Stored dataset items

____

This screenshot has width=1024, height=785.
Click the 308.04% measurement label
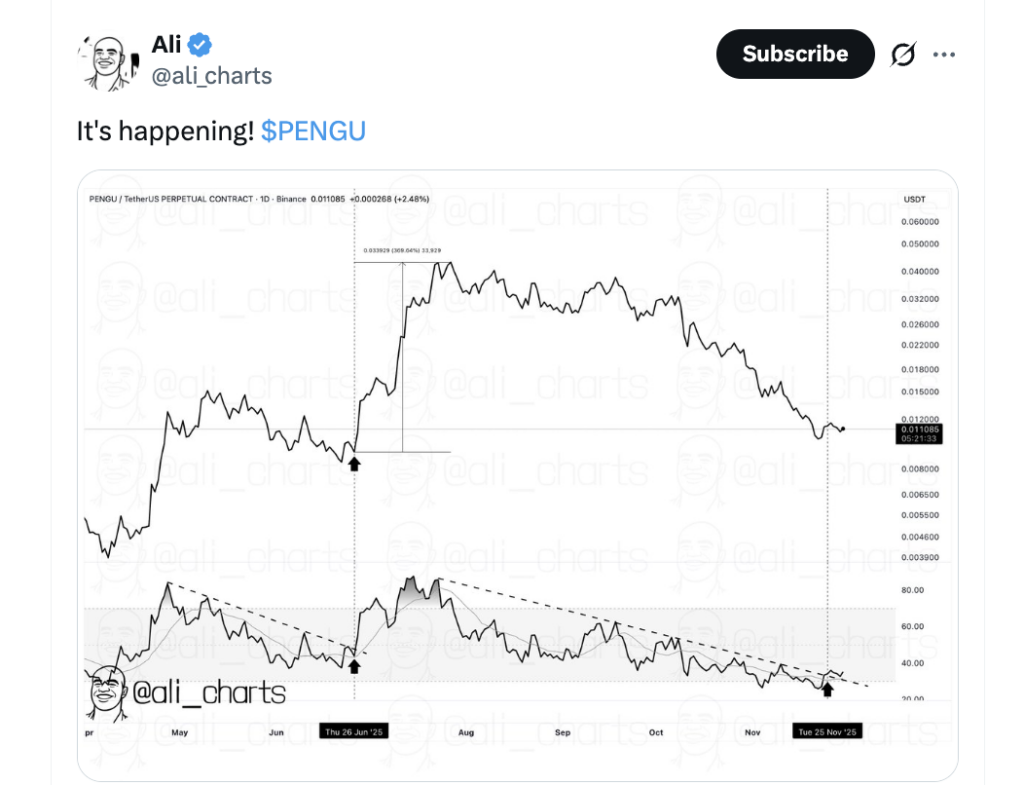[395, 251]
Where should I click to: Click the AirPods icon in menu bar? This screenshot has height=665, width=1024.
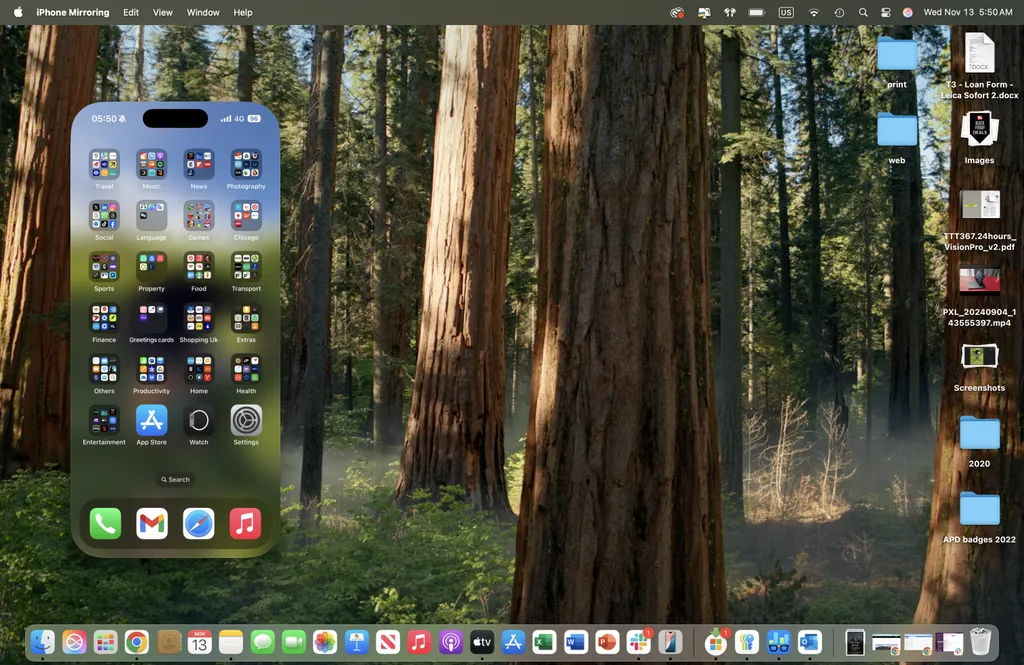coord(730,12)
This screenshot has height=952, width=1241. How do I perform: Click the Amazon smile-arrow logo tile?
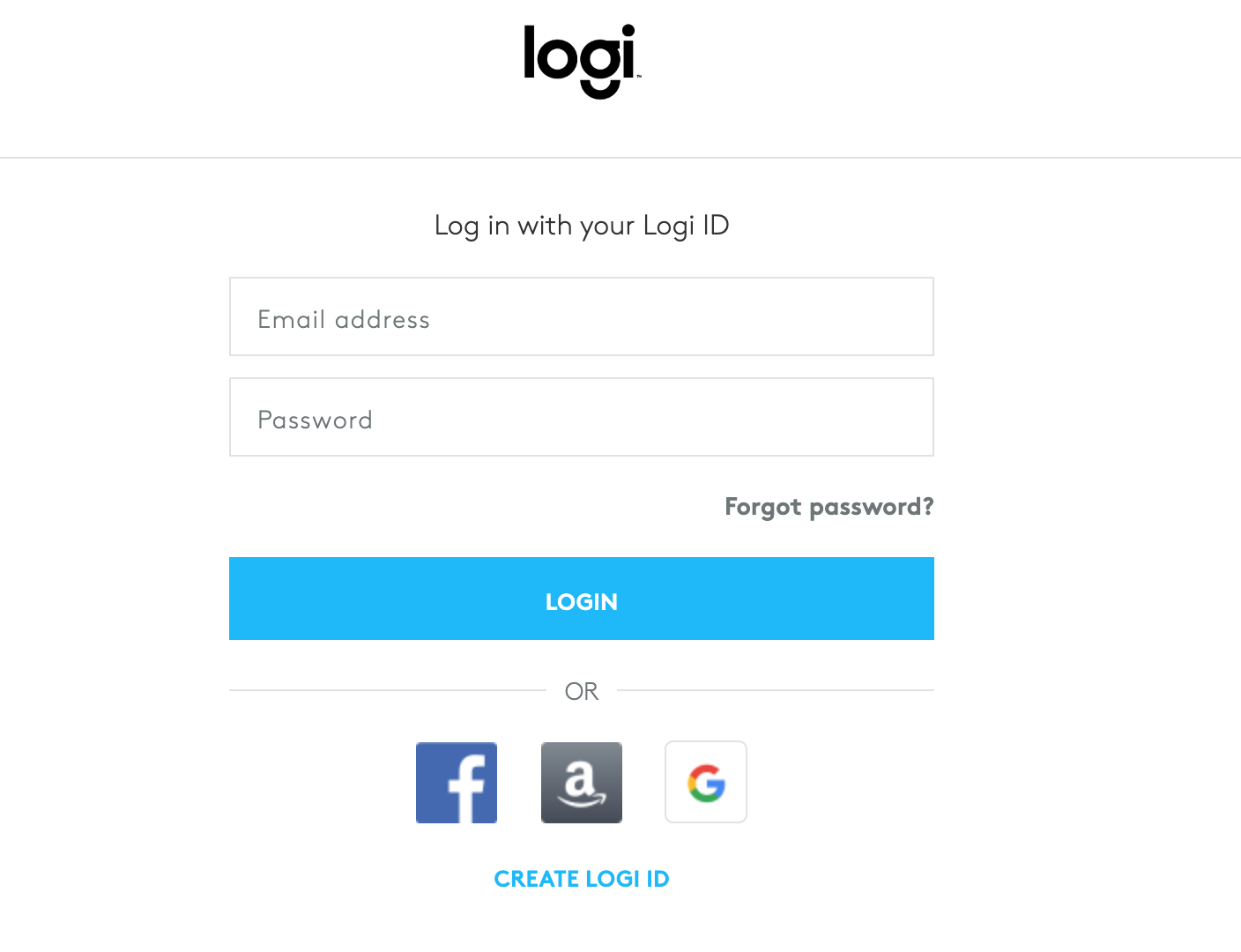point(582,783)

____

- **ACTIVITY**:
Restate every record above word for word, without images.

- **ANSWER BOX**:
This screenshot has width=1024, height=785.
Click the 308.04% measurement label
[395, 251]
Where should I click to: Click the AirPods icon in menu bar? This screenshot has height=665, width=1024.
coord(730,12)
This screenshot has height=952, width=1241. How do I perform: Click the Amazon smile-arrow logo tile?
point(582,783)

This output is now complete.